[[ Provided records, beginning ]]

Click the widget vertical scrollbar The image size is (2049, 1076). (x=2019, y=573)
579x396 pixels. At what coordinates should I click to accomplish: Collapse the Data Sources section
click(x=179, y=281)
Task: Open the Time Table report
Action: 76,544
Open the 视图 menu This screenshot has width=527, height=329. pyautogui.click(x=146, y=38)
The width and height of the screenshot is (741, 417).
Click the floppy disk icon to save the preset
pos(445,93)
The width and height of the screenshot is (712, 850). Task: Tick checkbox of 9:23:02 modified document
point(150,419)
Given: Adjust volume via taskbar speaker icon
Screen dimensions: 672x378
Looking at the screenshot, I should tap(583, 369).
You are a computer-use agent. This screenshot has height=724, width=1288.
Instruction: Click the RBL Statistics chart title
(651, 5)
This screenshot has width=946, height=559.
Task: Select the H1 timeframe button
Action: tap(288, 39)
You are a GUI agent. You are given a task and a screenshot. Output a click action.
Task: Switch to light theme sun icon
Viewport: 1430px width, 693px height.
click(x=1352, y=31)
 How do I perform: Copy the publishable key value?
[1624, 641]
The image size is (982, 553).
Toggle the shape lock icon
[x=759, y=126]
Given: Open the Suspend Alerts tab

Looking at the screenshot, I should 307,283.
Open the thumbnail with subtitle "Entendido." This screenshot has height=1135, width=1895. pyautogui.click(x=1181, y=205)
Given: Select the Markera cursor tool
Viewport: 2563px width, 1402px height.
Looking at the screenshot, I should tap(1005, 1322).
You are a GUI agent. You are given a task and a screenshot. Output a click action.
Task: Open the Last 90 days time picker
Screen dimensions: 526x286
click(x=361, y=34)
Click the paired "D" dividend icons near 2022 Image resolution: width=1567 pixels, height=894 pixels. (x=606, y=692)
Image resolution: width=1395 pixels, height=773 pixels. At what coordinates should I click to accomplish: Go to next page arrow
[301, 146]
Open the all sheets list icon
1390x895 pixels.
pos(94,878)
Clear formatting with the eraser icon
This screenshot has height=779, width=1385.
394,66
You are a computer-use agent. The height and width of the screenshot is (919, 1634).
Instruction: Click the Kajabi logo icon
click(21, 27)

[[ Provided records, end ]]

▶ Requirement: Give the records again, unchanged and complete.

▶ Answer to this exercise:
Click the widget vertical scrollbar The image size is (2049, 1076). (x=2019, y=573)
579x396 pixels. At what coordinates should I click to accomplish: Collapse the Data Sources section
click(x=179, y=281)
Task: Open the Time Table report
Action: 76,544
Open the 视图 menu This screenshot has width=527, height=329. pyautogui.click(x=146, y=38)
The width and height of the screenshot is (741, 417).
Click the floppy disk icon to save the preset
pos(445,93)
The width and height of the screenshot is (712, 850). Task: Tick checkbox of 9:23:02 modified document
point(150,419)
Given: Adjust volume via taskbar speaker icon
Screen dimensions: 672x378
Looking at the screenshot, I should tap(583, 369).
You are a computer-use agent. This screenshot has height=724, width=1288.
Instruction: Click the RBL Statistics chart title
(651, 5)
This screenshot has width=946, height=559.
Task: Select the H1 timeframe button
Action: tap(288, 39)
You are a GUI agent. You are given a task and a screenshot. Output a click action.
Task: Switch to light theme sun icon
Viewport: 1430px width, 693px height.
click(x=1352, y=31)
 How do I perform: Copy the publishable key value?
[1624, 641]
The image size is (982, 553).
Toggle the shape lock icon
[x=759, y=126]
Given: Open the Suspend Alerts tab

Looking at the screenshot, I should 307,283.
Open the thumbnail with subtitle "Entendido." This screenshot has height=1135, width=1895. pyautogui.click(x=1181, y=205)
Given: Select the Markera cursor tool
Viewport: 2563px width, 1402px height.
Looking at the screenshot, I should tap(1005, 1322).
You are a GUI agent. You are given a task and a screenshot. Output a click action.
Task: Open the Last 90 days time picker
Screen dimensions: 526x286
click(x=361, y=34)
Click the paired "D" dividend icons near 2022 Image resolution: width=1567 pixels, height=894 pixels. (x=606, y=692)
Image resolution: width=1395 pixels, height=773 pixels. At what coordinates should I click to accomplish: Go to next page arrow
[301, 146]
Open the all sheets list icon
1390x895 pixels.
pos(94,878)
Clear formatting with the eraser icon
This screenshot has height=779, width=1385.
394,66
You are a computer-use agent. The height and width of the screenshot is (919, 1634).
Instruction: Click the Kajabi logo icon
click(21, 27)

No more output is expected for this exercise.